Analyst · UBS. Please go ahead.

Yes, 75% on the short end, 25% on the long end.

Saul Martinez

Analyst · UBS. Please go ahead.

75-25 still, okay. Also, you've been under -- so you've had some pressure obviously with higher short-end rates on the sales and trading NII. I assume your 3% growth, does that assume some easing of pressure as rates stabilize here?

Paul Donofrio

Analyst · UBS. Please go ahead.

Well, as rate stabilize we shouldn't see much change in NII in that business.

Saul Martinez

Analyst · UBS. Please go ahead.

Okay. So it's assuming no rebound because as assets reprice and funding costs remain stable.

Paul Donofrio

Analyst · UBS. Please go ahead.

That's right.

Brian Moynihan

Analyst · UBS. Please go ahead.

That stuff moves pretty quick through the system. But it -- the 3% it includes that part of the balance.

Paul Donofrio

Analyst · UBS. Please go ahead.

There just isn't a lot of asset sensitivity in global markets.

Saul Martinez

Analyst · UBS. Please go ahead.

Okay, fair enough. Just to change gears, on cards, income was down 2% year-on-year, volumes were up only 2% year-on-year. Can you just give a little bit of color, what's going on there?

Paul Donofrio

Analyst · UBS. Please go ahead.

Yes, sure. Look, the first thing I would say is, again, Brian said it, but remember we're focused not on products, but on increasing and deepening relationships and remember consumers revenue was up 7% year-over-year and profits were up 25%. To your question, purchase volume growth has slowed, but it was still up 2% year-over-year. We've got higher rewards also pressuring revenue. But again, higher rewards are also driving higher deposit balances, which help NII as well as client retention. We continue to add more than a million new cards each quarter although this is down moderately as we focus on profitability and reevaluate applications that are looking to play the rewards game.

Saul Martinez

Analyst · UBS. Please go ahead.

Okay, got it. Then just one final thing, CECL, if you can just give us an update where you were in the process and how you're thinking about when you'll give us the day one impact?

Paul Donofrio

Analyst · UBS. Please go ahead.

Sure. So we've made a lot of progress and our efforts are continuing, we did a parallel run in Q1, which we’re still analyzing, but based upon the early estimates from that parallel run we do expect CECL reserves to increase. I think it's important to point out, there's still a lot more work to do.But we would currently estimate the impact to be an increase in our reserves of up to 20%. I want to emphasize that sort of any adjustment to reserves will be based upon the composition of our portfolio and the forecast of economic conditions at that time, which is going to be year-end. In addition, we haven't finalized their methodologies. And look, if you're thinking about drivers, it's obviously credit card is the primary driver. Relative to others, you got to look at commercial real estate, those are the things that are affecting reserves.

Saul Martinez

Analyst · UBS. Please go ahead.

Got it, that's really helpful. Thank you.

Paul Donofrio

Analyst · UBS. Please go ahead.

Just so that equates to that 20%, that up to 20% equates to a reserve increase of about $2 billion.

Saul Martinez

Analyst · UBS. Please go ahead.

Got it. It's not material for your capital. I get it. Okay.

Paul Donofrio

Analyst · UBS. Please go ahead.

TASKS —
**1.** Copy the stretch of the earnings call transcript from "Got it, that's" through "get it. Okay.", swapping "capital" for "liquidity".
**2.** In the earnings call transcript, what dollar reserve increase does Paul Donofrio say the CECL estimate of up to 20% equates to?

GIVEN INFORMATION —
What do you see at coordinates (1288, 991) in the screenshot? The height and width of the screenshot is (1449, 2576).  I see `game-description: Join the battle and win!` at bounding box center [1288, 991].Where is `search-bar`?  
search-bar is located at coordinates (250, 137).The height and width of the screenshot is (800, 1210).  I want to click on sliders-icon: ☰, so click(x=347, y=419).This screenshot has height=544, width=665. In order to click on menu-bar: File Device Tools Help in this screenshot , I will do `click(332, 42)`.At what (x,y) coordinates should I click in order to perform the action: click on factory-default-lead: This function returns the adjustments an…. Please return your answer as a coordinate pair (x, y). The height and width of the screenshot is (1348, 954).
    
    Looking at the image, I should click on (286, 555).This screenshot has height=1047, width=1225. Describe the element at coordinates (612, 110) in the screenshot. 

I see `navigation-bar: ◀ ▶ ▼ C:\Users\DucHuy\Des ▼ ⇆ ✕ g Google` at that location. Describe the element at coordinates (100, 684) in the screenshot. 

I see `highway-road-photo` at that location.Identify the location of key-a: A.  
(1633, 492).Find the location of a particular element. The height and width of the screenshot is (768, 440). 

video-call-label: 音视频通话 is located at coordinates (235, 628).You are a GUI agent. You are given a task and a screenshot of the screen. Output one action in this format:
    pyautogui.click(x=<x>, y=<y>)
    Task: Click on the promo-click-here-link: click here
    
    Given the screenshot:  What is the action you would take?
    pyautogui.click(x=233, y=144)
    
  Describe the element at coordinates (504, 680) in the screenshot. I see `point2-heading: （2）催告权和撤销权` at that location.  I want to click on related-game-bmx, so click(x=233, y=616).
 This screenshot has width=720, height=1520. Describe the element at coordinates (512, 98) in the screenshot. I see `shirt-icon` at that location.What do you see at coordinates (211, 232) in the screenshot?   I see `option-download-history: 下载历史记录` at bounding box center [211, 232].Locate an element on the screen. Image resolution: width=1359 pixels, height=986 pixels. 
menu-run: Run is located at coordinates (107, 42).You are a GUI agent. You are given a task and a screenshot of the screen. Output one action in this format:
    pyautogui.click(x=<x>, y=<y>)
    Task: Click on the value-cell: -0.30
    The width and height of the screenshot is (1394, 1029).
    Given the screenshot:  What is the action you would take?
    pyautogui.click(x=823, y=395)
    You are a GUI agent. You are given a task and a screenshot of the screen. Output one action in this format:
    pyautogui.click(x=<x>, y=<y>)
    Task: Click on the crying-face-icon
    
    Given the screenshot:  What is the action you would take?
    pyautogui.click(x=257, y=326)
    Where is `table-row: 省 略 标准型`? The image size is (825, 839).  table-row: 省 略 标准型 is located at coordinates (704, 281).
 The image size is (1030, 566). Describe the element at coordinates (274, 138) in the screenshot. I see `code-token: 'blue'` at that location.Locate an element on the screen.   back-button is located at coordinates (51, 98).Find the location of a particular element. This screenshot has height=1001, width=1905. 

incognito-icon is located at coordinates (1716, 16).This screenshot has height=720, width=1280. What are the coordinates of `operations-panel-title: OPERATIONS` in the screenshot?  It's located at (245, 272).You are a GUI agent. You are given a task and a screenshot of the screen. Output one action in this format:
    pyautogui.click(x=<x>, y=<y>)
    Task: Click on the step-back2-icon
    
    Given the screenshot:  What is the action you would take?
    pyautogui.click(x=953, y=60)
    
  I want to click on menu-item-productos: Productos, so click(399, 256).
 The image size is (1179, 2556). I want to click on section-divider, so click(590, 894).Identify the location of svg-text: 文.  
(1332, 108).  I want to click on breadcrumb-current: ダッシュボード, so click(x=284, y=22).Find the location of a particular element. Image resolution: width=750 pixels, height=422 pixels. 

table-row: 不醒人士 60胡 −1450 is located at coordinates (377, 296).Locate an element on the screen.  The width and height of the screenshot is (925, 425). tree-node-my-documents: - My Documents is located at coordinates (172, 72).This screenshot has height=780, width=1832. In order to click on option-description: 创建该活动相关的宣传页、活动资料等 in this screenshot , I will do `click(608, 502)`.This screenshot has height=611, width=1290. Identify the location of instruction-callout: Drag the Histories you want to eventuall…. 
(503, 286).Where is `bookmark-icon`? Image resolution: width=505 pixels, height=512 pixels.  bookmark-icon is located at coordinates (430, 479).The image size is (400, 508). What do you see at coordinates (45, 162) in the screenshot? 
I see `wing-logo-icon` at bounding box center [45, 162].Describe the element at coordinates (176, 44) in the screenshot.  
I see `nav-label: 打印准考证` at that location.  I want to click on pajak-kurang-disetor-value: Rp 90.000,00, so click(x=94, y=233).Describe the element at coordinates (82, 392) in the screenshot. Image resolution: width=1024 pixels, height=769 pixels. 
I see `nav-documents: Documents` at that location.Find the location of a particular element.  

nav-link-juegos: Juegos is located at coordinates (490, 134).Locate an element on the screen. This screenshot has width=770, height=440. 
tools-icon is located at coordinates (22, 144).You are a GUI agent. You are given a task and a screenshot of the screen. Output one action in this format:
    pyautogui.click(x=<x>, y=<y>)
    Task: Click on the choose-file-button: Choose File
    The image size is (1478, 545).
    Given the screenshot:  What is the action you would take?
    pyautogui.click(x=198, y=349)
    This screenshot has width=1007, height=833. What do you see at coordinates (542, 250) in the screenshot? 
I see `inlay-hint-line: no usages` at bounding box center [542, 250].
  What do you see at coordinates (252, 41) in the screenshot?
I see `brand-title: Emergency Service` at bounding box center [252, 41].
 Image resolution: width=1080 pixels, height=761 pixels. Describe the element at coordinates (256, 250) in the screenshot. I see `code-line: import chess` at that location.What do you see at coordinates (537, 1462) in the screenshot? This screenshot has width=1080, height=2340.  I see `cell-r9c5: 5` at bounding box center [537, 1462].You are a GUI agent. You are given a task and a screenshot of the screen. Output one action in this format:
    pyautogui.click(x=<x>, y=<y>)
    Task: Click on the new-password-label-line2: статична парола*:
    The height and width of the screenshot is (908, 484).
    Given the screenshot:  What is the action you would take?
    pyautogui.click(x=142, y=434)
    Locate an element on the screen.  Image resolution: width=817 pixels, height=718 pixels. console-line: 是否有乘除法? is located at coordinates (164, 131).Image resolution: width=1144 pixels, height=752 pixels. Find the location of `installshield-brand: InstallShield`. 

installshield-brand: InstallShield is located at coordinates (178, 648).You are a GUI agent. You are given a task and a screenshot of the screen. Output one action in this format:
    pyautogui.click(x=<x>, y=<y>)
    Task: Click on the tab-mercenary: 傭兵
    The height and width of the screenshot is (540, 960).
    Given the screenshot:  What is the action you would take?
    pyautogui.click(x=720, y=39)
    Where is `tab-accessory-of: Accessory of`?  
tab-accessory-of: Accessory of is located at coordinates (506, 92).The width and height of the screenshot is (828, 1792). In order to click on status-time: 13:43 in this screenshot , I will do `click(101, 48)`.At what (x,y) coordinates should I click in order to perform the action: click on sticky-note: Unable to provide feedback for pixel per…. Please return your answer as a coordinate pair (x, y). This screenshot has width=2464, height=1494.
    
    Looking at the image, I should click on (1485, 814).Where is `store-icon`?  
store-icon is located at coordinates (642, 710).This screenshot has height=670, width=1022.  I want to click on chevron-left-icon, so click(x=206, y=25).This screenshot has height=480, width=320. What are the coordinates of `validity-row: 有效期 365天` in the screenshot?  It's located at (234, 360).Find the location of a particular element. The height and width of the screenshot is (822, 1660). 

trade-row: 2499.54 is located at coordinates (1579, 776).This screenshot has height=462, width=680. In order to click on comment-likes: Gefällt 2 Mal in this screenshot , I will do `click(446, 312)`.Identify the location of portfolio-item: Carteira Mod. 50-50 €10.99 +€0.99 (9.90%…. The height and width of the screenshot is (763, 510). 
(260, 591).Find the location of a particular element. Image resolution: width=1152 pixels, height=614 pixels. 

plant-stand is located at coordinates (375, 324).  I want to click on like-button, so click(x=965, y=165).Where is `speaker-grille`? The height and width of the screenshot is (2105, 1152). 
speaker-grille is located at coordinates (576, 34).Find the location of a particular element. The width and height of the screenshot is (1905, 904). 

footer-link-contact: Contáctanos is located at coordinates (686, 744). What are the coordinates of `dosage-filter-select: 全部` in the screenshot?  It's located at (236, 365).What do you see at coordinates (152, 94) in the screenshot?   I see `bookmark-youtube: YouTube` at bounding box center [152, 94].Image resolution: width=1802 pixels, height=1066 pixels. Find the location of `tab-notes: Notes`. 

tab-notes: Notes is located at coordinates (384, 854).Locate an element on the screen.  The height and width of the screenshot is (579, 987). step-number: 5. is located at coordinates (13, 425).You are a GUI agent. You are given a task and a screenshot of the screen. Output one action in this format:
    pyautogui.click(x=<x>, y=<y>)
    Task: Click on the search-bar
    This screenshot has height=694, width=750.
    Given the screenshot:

EXPECTED OUTPUTS —
**1.**
Got it, that's really helpful. Thank you.

Paul Donofrio

Analyst · UBS. Please go ahead.

Just so that equates to that 20%, that up to 20% equates to a reserve increase of about $2 billion.

Saul Martinez

Analyst · UBS. Please go ahead.

Got it. It's not material for your liquidity. I get it. Okay.

**2.** About $2 billion.